Czytał pan poselski projekt ustawy o ustroju miasta stołecznego Warszawy?
Stefan Płażek: Tak. To już trzecia ustawa warszawska, która powiela wady wszystkich poprzedniczek, również ustaw gminnej i powiatowej. Zresztą większość przeszczepów tego Frankensteina pochodzi właśnie z dwóch samorządowych ustaw ustrojowych. Nie jest to jednak przeszczep kompletny.
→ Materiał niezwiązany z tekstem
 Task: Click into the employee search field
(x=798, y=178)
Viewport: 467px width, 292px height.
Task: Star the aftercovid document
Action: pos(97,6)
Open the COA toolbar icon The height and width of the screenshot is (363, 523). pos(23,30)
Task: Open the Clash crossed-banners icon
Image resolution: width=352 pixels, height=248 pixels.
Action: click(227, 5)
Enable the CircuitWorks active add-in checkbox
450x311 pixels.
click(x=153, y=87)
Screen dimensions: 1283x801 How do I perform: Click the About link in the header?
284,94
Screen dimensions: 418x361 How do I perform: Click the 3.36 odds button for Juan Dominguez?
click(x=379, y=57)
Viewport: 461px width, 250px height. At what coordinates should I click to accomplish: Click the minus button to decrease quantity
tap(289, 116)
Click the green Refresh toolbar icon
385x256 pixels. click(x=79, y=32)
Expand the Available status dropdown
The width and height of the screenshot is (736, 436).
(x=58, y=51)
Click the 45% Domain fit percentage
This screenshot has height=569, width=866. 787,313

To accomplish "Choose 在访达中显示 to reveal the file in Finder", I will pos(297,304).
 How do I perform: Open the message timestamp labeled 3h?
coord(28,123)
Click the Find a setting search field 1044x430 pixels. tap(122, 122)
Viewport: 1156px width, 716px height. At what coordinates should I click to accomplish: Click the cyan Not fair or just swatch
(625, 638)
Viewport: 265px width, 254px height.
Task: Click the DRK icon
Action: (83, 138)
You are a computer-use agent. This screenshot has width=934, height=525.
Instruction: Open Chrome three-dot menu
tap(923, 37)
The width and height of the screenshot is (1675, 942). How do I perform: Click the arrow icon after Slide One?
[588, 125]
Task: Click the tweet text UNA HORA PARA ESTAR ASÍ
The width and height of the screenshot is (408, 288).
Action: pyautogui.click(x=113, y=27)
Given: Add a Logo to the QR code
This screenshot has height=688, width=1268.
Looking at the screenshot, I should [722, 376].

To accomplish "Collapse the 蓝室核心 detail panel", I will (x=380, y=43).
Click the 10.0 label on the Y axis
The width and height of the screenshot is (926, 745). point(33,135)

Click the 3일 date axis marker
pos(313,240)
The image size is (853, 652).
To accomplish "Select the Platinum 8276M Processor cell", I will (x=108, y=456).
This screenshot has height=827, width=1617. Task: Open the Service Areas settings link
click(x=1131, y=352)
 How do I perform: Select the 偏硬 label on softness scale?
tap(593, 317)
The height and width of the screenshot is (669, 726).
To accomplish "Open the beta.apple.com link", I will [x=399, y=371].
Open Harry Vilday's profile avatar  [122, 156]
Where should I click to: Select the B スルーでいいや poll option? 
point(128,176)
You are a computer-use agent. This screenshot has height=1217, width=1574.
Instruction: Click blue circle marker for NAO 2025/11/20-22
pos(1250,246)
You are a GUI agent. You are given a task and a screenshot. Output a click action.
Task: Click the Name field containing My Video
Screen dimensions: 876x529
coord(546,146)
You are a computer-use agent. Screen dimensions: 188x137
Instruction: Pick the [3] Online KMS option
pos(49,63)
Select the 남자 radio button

W konsekwencji, wobec braku przepisu nakazującego stosowanie w sprawach nieuregulowanych przepisów ustawy o samorządzie gminnym czy ustawy o samorządzie powiatowym przynajmniej odpowiednio, mamy do czynienia z regulacją pełną luk, których nie ma jak wypełnić.
Jak pan ocenia pomysł PiS na Warszawę?
Projekt tworzy gigantycznego molocha, który spowoduje, że w Warszawie powstaną już nie dwa, ale trzy samorządowe poziomy kompetencyjne (dzielnica warszawska – gmina Warszawa – miasto stołeczne Warszawa). Po co? Nie wiem.
Gdy nie wiadomo, o co chodzi, to wiadomo, że chodzi o sukces polityczny w nadchodzących wyborach samorządowych.